** Given text **
Andrew Willis: Perhaps you’ve been focused on your RRSP so far this year ahead of the contribution deadline. But if you haven’t made the most of that TFSA room by now you’re probably not making the most of it.
This form of tax-advantaged growth is a Canadian favourite, but not entirely for the right reasons. A lot of people see the word ‘savings’ in TFSA and they think it’s a great place to park some cash for a financial goal or a rainy day. But, they’d be wrong.
The TFSA is an ideal investment account, especially if you want the magic power of compounding interest. There is no other place you can grow your money tax-free, and also withdraw it tax-free. RRSPs on the other hand defer taxes but remain fully taxable in retirement – alongside all other forms of income in retirement, such as Old Age Security and Canada Pension Plan.

** Stated exercise **
Pull out the full passage on TFSA investing, word for word.

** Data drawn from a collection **

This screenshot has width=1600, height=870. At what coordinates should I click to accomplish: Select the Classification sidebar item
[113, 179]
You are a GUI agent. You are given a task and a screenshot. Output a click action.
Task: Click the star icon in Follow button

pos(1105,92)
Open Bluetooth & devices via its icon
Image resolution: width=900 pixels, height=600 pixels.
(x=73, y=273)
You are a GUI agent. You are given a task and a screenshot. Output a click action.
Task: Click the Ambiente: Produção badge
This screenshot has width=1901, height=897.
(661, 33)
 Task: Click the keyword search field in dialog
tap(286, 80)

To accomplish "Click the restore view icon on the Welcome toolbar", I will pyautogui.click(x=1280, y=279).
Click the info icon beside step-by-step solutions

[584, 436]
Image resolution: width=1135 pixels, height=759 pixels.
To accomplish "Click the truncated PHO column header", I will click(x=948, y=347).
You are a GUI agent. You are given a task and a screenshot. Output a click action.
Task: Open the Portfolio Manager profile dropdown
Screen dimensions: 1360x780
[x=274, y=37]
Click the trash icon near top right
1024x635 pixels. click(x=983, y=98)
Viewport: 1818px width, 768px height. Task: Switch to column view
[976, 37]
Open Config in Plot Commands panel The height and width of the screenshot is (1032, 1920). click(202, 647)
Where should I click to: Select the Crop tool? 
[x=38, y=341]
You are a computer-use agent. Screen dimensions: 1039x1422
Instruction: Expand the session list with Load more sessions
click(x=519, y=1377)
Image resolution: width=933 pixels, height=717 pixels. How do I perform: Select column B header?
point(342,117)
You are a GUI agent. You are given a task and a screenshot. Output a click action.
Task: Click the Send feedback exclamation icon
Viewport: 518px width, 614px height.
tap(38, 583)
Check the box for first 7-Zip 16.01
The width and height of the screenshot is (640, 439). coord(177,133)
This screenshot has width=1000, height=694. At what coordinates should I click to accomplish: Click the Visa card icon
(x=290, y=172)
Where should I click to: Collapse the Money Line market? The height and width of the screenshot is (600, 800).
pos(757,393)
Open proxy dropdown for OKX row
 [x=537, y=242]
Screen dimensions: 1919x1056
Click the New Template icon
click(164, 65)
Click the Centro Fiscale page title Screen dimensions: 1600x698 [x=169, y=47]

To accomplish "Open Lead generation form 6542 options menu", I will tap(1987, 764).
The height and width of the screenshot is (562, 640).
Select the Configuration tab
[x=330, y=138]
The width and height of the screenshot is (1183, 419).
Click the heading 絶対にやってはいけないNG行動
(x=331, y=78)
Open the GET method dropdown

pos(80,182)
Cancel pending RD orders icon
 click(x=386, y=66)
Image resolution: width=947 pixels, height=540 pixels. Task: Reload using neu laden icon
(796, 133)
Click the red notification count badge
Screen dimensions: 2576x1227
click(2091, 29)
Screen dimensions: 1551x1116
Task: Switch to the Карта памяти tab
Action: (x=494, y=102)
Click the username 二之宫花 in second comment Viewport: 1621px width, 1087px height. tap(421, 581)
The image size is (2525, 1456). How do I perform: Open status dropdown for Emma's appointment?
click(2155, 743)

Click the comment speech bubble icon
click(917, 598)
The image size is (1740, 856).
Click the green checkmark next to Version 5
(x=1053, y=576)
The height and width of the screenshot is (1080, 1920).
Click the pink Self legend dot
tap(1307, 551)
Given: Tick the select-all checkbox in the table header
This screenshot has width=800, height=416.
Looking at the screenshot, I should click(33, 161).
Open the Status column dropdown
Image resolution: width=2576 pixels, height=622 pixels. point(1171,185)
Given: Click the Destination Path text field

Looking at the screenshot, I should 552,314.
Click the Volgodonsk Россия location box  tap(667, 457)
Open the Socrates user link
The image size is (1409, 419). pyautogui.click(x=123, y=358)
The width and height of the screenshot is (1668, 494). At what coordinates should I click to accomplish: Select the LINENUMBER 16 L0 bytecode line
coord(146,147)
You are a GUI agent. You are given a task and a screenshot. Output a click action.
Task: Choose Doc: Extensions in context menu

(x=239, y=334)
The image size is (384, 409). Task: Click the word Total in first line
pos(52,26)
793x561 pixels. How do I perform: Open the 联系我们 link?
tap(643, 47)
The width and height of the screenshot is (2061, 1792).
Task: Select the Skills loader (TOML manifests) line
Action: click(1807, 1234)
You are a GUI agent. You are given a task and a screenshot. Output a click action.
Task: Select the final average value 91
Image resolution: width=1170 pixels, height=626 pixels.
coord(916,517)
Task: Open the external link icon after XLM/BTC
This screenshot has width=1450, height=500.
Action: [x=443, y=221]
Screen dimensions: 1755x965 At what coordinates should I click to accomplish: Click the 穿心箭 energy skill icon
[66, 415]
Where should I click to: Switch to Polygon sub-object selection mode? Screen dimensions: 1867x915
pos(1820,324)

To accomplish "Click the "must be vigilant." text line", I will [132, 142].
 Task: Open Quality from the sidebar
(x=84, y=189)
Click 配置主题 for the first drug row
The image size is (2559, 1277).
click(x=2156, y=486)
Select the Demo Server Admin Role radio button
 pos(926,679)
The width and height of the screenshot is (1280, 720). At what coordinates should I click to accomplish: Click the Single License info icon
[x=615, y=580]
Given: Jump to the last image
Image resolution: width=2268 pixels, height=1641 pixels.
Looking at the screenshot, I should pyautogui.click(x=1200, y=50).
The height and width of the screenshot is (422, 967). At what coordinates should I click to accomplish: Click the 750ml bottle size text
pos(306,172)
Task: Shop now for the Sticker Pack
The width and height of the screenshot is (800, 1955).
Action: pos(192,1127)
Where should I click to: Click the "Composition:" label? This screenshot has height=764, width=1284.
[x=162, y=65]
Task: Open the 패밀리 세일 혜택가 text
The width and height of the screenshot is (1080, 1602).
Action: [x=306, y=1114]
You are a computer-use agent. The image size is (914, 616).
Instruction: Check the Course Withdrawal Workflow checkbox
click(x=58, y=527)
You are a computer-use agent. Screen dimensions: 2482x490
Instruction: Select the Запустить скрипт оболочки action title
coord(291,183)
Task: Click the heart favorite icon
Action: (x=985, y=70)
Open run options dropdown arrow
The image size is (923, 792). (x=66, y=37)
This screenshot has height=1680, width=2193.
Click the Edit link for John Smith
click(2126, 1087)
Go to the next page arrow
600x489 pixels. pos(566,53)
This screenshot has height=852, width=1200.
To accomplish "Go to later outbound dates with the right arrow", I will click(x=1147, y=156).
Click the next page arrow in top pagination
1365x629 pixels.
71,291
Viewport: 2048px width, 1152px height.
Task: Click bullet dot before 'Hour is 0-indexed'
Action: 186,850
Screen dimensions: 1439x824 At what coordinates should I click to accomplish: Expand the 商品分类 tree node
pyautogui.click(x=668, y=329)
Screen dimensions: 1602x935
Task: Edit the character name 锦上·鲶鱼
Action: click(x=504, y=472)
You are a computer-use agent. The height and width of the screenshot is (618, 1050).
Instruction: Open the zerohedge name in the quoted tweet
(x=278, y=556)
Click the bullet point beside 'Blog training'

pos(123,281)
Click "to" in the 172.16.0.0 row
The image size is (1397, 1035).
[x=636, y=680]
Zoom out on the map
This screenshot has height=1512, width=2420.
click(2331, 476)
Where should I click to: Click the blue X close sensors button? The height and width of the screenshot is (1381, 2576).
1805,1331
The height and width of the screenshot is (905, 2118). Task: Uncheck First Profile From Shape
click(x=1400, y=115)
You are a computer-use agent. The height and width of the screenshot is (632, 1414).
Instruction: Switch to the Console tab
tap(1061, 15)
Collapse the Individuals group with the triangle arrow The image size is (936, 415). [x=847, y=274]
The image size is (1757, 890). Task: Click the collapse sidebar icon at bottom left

** Written response **
Andrew Willis: Perhaps you’ve been focused on your RRSP so far this year ahead of the contribution deadline. But if you haven’t made the most of that TFSA room by now you’re probably not making the most of it.
This form of tax-advantaged growth is a Canadian favourite, but not entirely for the right reasons. A lot of people see the word ‘savings’ in TFSA and they think it’s a great place to park some cash for a financial goal or a rainy day. But, they’d be wrong.
The TFSA is an ideal investment account, especially if you want the magic power of compounding interest. There is no other place you can grow your money tax-free, and also withdraw it tax-free. RRSPs on the other hand defer taxes but remain fully taxable in retirement – alongside all other forms of income in retirement, such as Old Age Security and Canada Pension Plan.